(DATA IN THIS EXERCISE Opens)
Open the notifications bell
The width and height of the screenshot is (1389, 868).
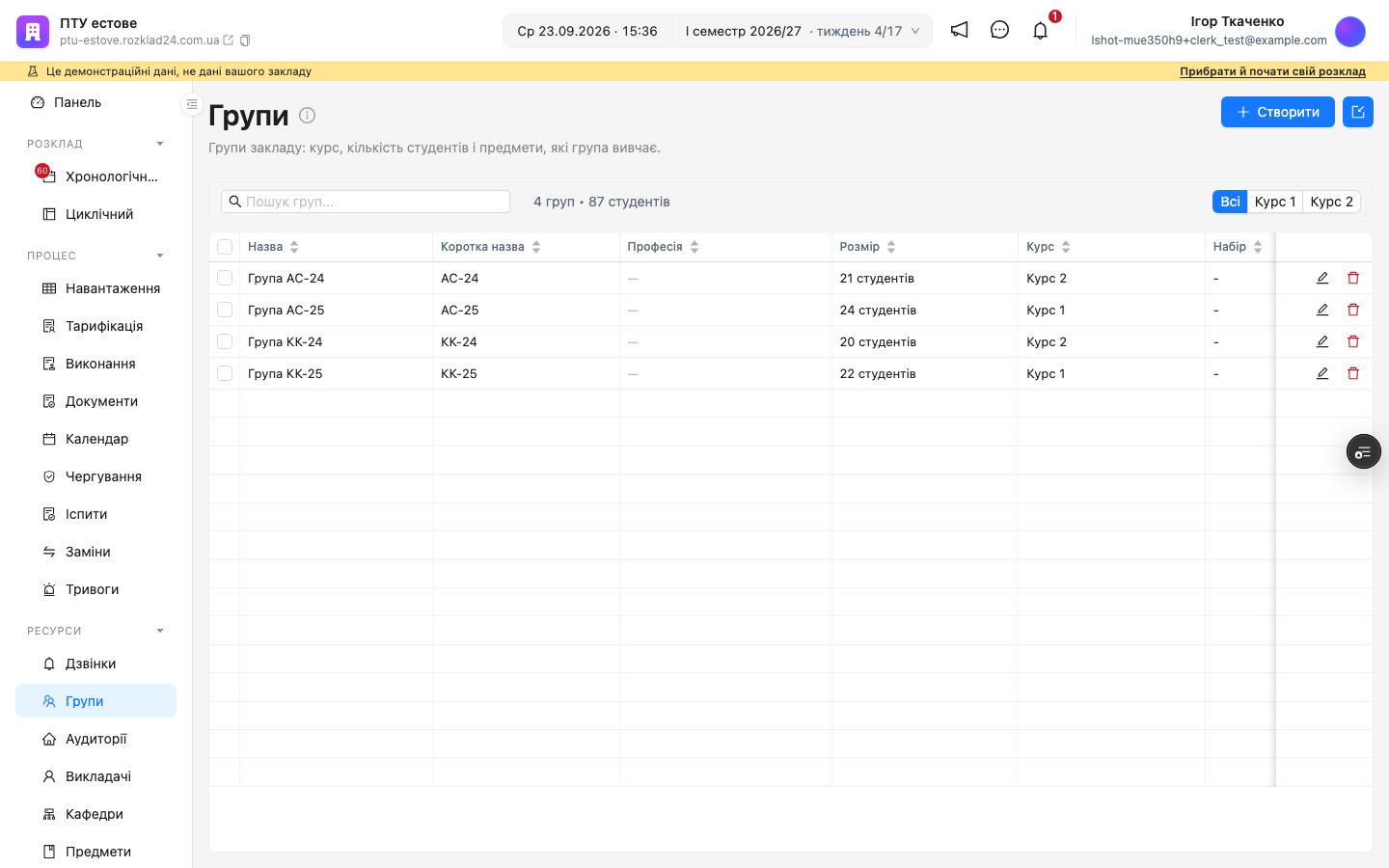tap(1040, 30)
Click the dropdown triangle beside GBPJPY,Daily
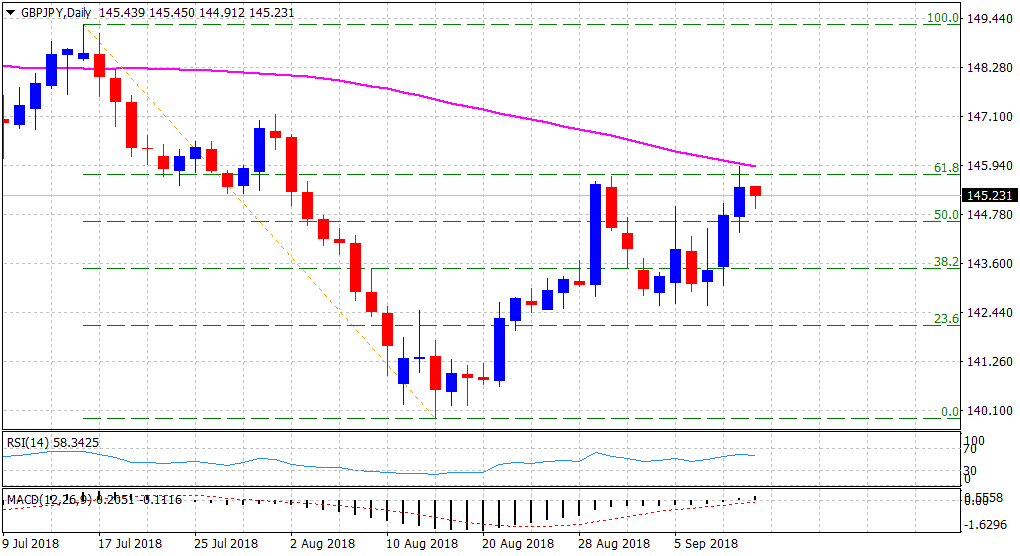The height and width of the screenshot is (556, 1020). [10, 10]
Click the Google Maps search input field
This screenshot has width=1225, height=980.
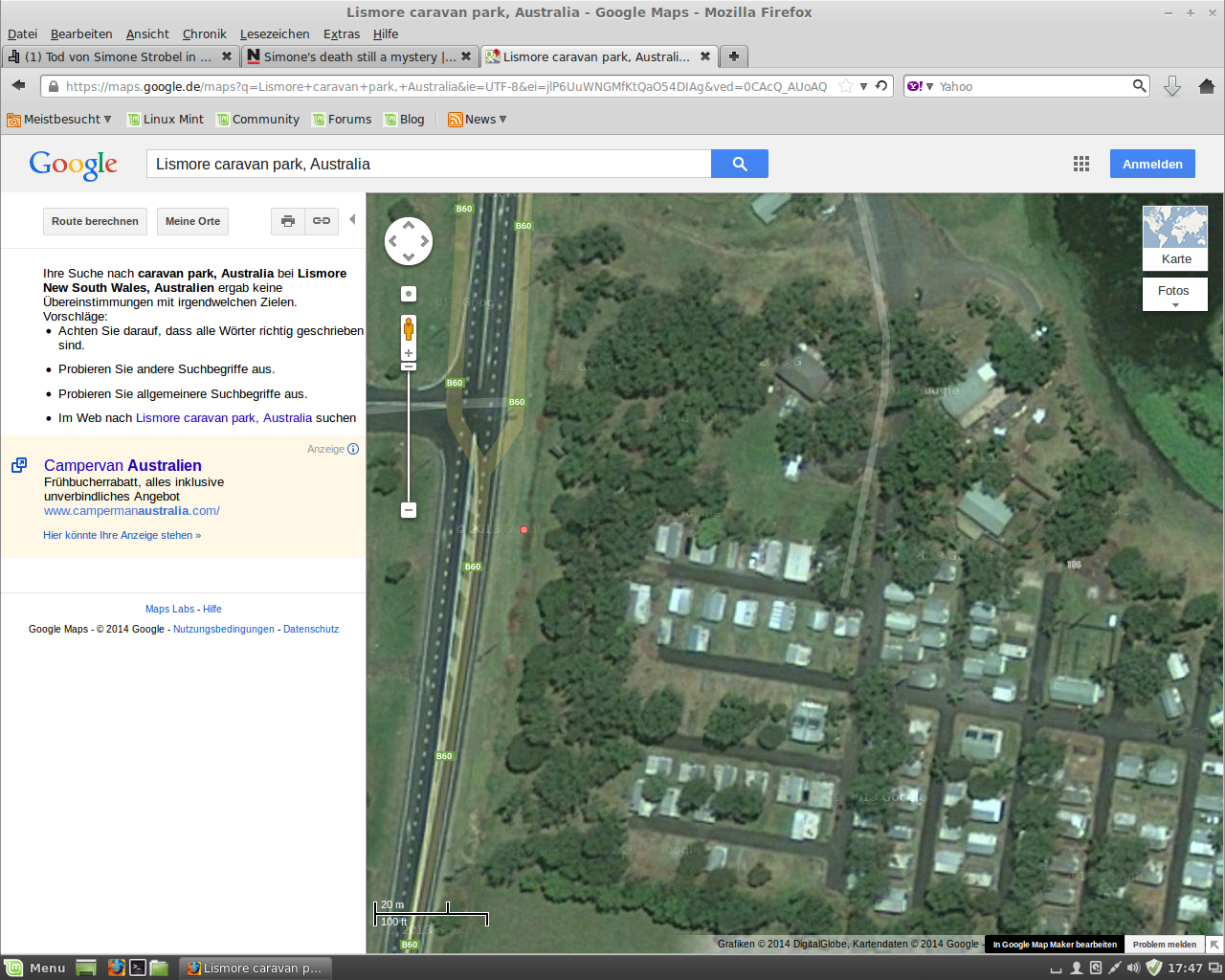pyautogui.click(x=429, y=164)
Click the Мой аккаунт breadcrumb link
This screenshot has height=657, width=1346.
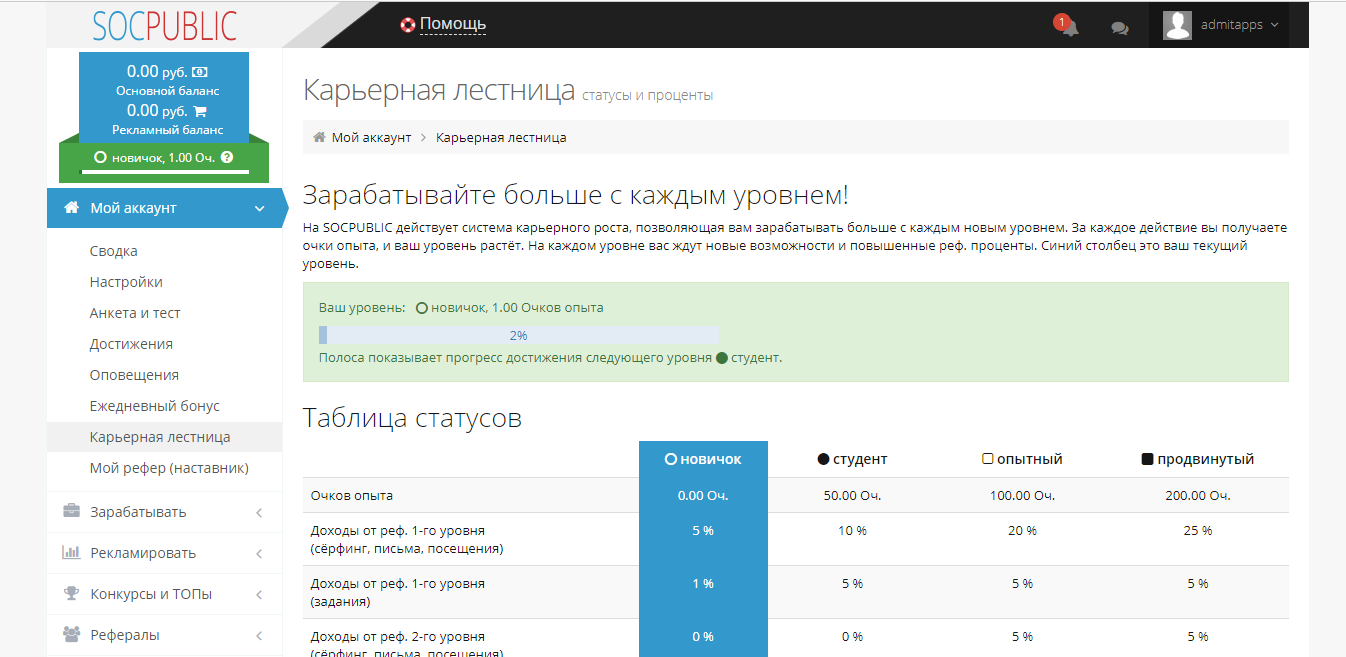pyautogui.click(x=371, y=137)
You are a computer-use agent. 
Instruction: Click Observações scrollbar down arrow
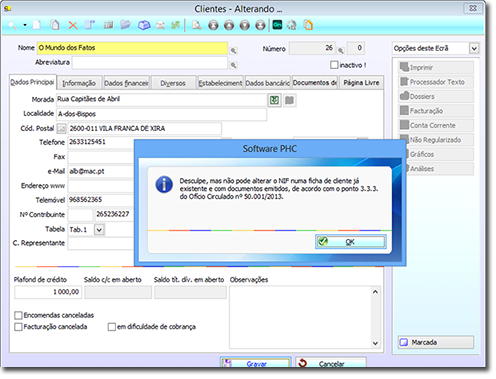click(x=375, y=343)
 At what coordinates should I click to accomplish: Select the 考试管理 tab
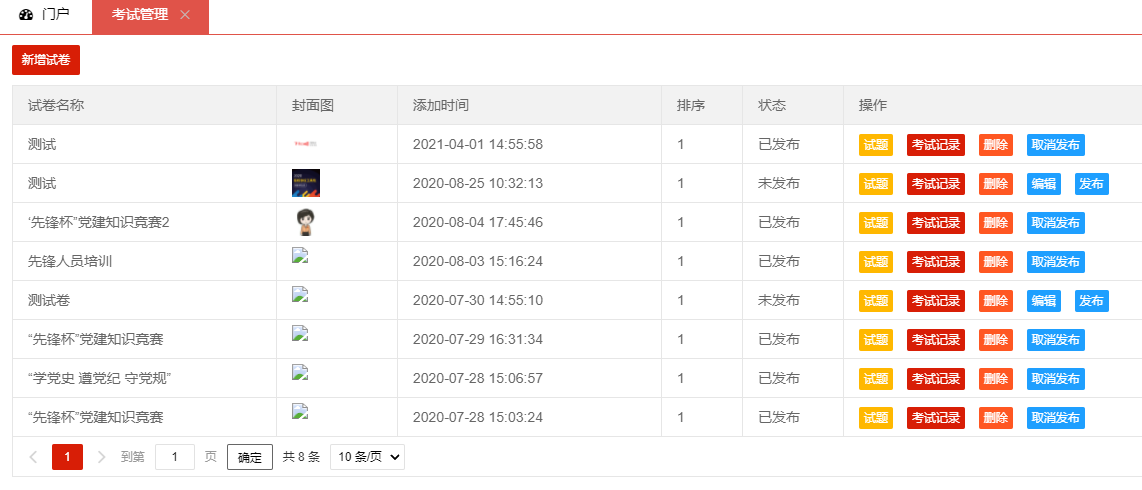click(x=139, y=15)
(DATA IN THIS EXERCISE Closes)
▶ [YOUR TASK]: Copy exactly, with no pictures, the lines from the line containing "The width and" through the last line of the records above.

▶ [OUTPUT FOR THIS EXERCISE]:
The width and height of the screenshot is (1389, 868).
tap(1040, 30)
Click the dropdown triangle beside GBPJPY,Daily
The height and width of the screenshot is (556, 1020). [10, 10]
Click the Google Maps search input field
This screenshot has width=1225, height=980.
pyautogui.click(x=429, y=164)
Click the Мой аккаунт breadcrumb link
This screenshot has height=657, width=1346.
pyautogui.click(x=371, y=137)
You are a computer-use agent. 
Instruction: Click Observações scrollbar down arrow
click(x=375, y=343)
 At what coordinates should I click to accomplish: Select the 考试管理 tab
click(x=139, y=15)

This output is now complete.